» **Page text**
______
Physician understanding and comfort level with belimumab and voclosporin are driving early use of these recently approval lupus nephritis (LN) drugs.
“Nephrologists are currently more likely to favor voclosporin in the clinical setting for their lupus nephritis patients, while rheumatologists are more likely to favor belimumab,” Jennifer Robinson, president of Spherix Global Insights, noted in an presentation at the American Society of Nephrology’s Kidney Week 2021.
Her team conducted a series of online surveys and interviews from February to August 2021 involving 50 nephrologists and 50 rheumatologists. Familiarity with both drugs increased over time. By August, 46% of nephrologists vs 24% of rheumatologists reported familiarity with voclosporin, a calcineurin inhibitor, whereas 42% of nephrologists vs 74% of rheumatologists reported familiarity with belimumab, a monoclonal antibody that inhibits B-cell activating factor.
Continue Reading
More rheumatologists than nephrologists viewed belimumab (34% vs 28%) and voclosporin (34% vs 24%) as a “substantial advance” in LN treatment.
Nephrologists consistently estimated that a quarter of their patients with LN were candidates for voclosporin, likely reflecting their ease with using calcineurin inhibitors in kidney transplant recipients, according to the investigators. Rheumatologists estimated that 25%-33% of their patients could benefit from belimumab, probably stemming from their experience using the drug to treat systemic lupus erythematosus (SLE). By August, 42% and 40% of nephrologists reported prescribing belimumab and voclosporin, respectively, whereas 88% of rheumatologists prescribed belimumab and 40% prescribed voclosporin. Nephrologists only had 1-2 mean patient initiations for either drug, whereas rheumatologists had 6-7 mean initiations for belimumab (including 1 discontinuation).
In a head-to-head comparison of both drugs in August, nephrologists favored voclosporin for efficacy (34%) and safety (32%), whereas rheumatologists were evenly split on the drugs’ efficacy and favored belimumab for safety (50%).
______
» **Data excerpts**
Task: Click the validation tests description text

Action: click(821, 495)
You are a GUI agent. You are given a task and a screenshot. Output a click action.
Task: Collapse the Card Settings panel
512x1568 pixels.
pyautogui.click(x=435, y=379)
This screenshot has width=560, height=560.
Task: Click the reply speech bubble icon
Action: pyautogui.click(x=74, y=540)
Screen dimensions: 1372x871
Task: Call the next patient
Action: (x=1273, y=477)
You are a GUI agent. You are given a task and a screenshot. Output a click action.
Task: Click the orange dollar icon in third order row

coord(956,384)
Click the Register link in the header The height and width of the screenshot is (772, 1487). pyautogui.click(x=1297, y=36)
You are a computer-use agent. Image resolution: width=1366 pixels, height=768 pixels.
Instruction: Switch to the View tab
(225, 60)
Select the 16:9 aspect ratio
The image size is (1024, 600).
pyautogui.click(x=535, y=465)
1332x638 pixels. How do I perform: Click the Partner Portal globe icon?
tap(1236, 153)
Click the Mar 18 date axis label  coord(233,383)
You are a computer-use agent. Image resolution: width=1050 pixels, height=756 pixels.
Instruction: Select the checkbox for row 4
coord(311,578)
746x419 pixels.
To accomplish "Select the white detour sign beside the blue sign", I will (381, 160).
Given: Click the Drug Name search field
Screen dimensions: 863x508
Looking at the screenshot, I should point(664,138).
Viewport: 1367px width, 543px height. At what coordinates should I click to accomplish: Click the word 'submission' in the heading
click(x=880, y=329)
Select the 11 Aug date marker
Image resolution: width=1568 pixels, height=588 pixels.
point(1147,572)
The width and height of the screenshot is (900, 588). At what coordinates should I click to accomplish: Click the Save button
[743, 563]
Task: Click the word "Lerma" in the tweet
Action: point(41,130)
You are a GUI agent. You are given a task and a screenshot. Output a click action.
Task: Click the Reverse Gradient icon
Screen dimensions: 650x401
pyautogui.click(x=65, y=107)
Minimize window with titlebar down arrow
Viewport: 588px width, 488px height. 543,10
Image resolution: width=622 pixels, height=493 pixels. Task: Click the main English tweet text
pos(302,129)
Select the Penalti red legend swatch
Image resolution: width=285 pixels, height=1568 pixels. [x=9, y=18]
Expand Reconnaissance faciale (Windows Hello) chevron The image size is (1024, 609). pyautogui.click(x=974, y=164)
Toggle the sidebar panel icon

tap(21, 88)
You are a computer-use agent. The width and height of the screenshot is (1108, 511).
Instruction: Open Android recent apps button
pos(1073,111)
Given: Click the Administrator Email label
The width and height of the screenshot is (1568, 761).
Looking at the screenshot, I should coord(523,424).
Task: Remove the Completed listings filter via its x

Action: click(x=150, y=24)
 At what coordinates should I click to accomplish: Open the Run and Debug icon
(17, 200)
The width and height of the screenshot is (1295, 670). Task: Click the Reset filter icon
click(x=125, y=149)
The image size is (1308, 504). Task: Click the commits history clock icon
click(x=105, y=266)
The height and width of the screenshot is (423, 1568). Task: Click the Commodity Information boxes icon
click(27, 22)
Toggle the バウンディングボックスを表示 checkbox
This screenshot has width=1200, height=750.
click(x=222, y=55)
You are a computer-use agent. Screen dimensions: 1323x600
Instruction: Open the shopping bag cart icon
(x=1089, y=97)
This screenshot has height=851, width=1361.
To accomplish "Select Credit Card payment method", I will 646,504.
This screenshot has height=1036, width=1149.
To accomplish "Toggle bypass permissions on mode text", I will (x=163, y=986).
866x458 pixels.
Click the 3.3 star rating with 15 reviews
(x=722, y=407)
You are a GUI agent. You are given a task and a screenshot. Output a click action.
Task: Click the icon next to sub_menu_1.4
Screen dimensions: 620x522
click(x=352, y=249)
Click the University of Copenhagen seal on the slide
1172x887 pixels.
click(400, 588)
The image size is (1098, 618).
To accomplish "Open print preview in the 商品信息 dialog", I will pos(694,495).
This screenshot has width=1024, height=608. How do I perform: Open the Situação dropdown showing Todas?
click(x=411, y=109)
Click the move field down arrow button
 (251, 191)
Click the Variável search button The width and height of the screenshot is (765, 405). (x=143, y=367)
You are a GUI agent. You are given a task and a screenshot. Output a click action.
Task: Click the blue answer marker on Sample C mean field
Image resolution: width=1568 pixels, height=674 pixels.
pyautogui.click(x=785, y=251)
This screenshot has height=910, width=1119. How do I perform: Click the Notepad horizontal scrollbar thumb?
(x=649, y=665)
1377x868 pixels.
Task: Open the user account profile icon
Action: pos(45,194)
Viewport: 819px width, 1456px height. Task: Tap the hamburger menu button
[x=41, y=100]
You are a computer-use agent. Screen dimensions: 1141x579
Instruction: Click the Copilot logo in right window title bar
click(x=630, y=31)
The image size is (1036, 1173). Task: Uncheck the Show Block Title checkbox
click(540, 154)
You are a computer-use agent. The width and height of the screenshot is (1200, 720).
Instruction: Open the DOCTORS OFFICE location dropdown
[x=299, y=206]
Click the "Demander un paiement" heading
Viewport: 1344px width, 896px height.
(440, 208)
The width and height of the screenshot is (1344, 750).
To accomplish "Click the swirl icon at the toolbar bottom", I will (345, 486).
______
» **Problems and tasks**
A: According to the lupus nephritis article, is each statement true? (i) The surveys involved 50 nephrologists and 50 rheumatologists. (ii) By August, more nephrologists than rheumatologists reported familiarity with belimumab. (iii) In the August head-to-head comparison, rheumatologists favored belimumab for safety. Answer yes or no for each and quote the deciding words.
B: Please duplicate the passage of the lupus nephritis article starting with "Nephrologists consistently estimated" and going on through "(including 1 discontinuation).".
Use only the lupus nephritis article, not the records.

» **Results**
A:
(i) Yes: "involving 50 nephrologists and 50 rheumatologists"
(ii) No: "42% of nephrologists vs 74% of rheumatologists reported familiarity with belimumab"
(iii) Yes: "favored belimumab for safety (50%)"

B:
Nephrologists consistently estimated that a quarter of their patients with LN were candidates for voclosporin, likely reflecting their ease with using calcineurin inhibitors in kidney transplant recipients, according to the investigators. Rheumatologists estimated that 25%-33% of their patients could benefit from belimumab, probably stemming from their experience using the drug to treat systemic lupus erythematosus (SLE). By August, 42% and 40% of nephrologists reported prescribing belimumab and voclosporin, respectively, whereas 88% of rheumatologists prescribed belimumab and 40% prescribed voclosporin. Nephrologists only had 1-2 mean patient initiations for either drug, whereas rheumatologists had 6-7 mean initiations for belimumab (including 1 discontinuation).